Bertolas Romane mögen – was die Handlung betrifft – unter die sogenannte Chick-Lit fallen, sind für dieses Genre jedoch im Grunde nicht typisch. Die auftretenden Personen sind dafür stets einen Hauch zu schräg und die Situationen einen Hauch zu unwahrscheinlich. Im Grunde macht sich die Autorin die ganze Zeit liebevoll über ihre Figuren lustig und man kann sich fragen, ob ihre vor Ironie sprühenden Bücher nicht als liebevolle Parodien auf anspruchslose Liebesromane zu verstehen sind.
In ihrem Heimatland Italien hat Stefania Bertola im Laufe der Jahre immer mehr an Ansehen gewonnen. Spätestens seit ihrem 2013 erschienenen Roman Ragazze mancine (dt. Mit Links, Übersetzung von Karin Diemerling, erschienen 2015 bei Piper), der das Thema Armut behandelt, gilt sie als ernstzunehmende Autorin. Seit 2010 erscheinen ihre Bücher im Turiner Verlag Einaudi, der schon Heimat von Cesare Pavese und Natalia Ginzburg war.

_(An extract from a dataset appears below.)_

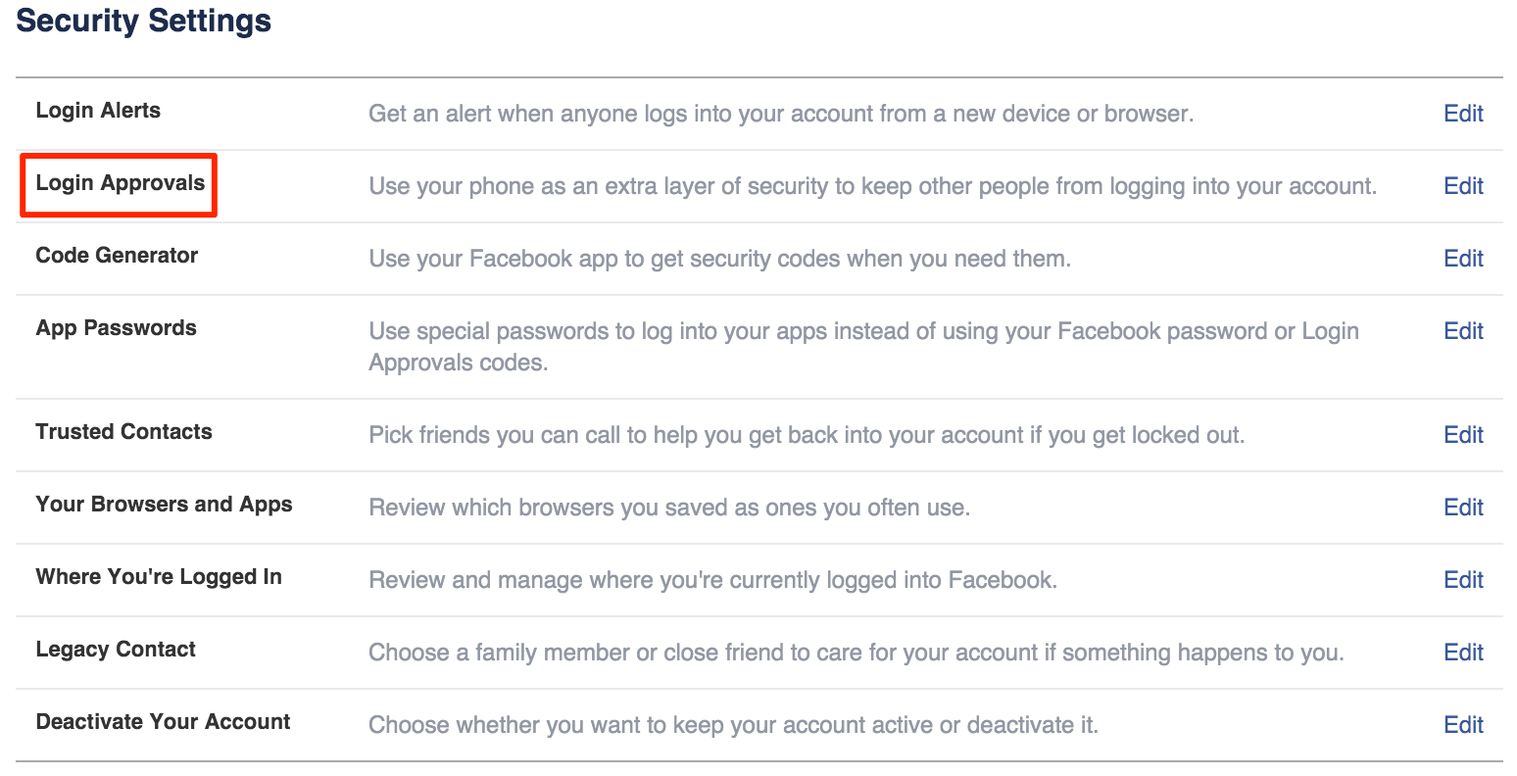Click Edit next to App Passwords
Viewport: 1517px width, 776px height.
pyautogui.click(x=1463, y=331)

Ingrid Icklers Übersetzung des Romans Romanzo Rosa (Einaudi 2012) erschien 2013 unter dem Titel Happy End und Blümchenkaffee bei Goldmann. Das Buch spielt in einem Kurs, in dem vermittelt werden soll, wie man einen Heftchenroman schreibt. Wir haben es mit drei stilistisch unterschiedlichen Textebenen zu tun: einer Rahmenhandlung, in der die 58-jährige Bibliothekarin Olimpia von sich und den anderen Teilnehmenden erzählt und das Fortschreiten des Kurses beschreibt; den sehr ausführlichen Anweisungen, die die Kursleiterin Leonora jeden Tag verteilt und aus denen hervorgeht, wie das jeweils nächste Kapitel zu gestalten ist; und Olimpias Roman, der anhand dieser Anweisungen Stück für Stück wächst.

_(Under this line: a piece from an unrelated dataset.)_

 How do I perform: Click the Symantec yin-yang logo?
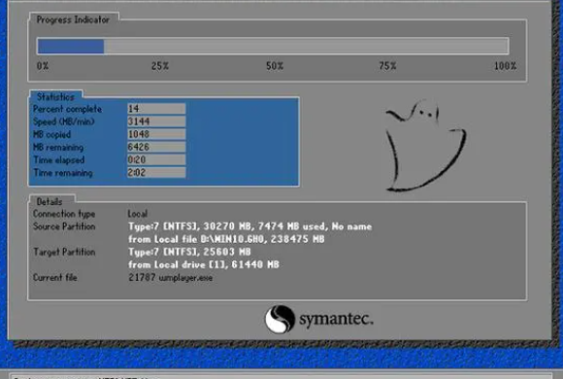[x=280, y=319]
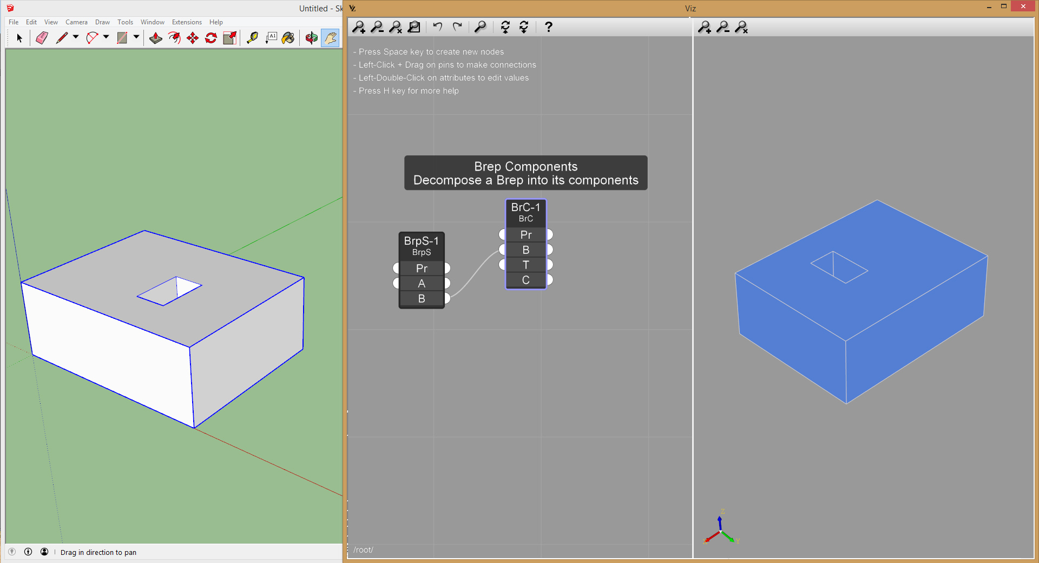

Die Rahmenhandlung ist eher skizzenhaft und sowohl für einen Roman generell als auch für die Autorin untypisch. Man könnte an Giovanni Boccaccios Decamerone denken, in dem ja keine wirkliche Entwicklung der zehn Erzählenden stattfindet, sondern die Erzählungen selbst im Mittelpunkt stehen. Leonoras Anweisungen beziehen sich auf den sozialen Stand von Held und Heldin des zu schreibenden Romans (undenkbar, dass seiner niedriger ist – wenn es zu Anfang so aussieht, kann dies nur eine Täuschung sein), akzeptable Hindernisse und schließlich die Auflösung hin zum Happy End, bei dem die Heldin den Heiratsantrag des Helden anzunehmen hat. Im Roman der Ich-Erzählerin Olimpia geht es um eine Herstellerin von Marmelade, die sich von dem Erben einer gigantischen Marmeladen-Marke auf den ersten Blick unwiderstehlich angezogen fühlt und ihn nach diversen Widrigkeiten in Form von Streit um Besitzansprüche, einer zickigen Verlobten und einer Irrfahrt bis in die Emirate schließlich bekommt.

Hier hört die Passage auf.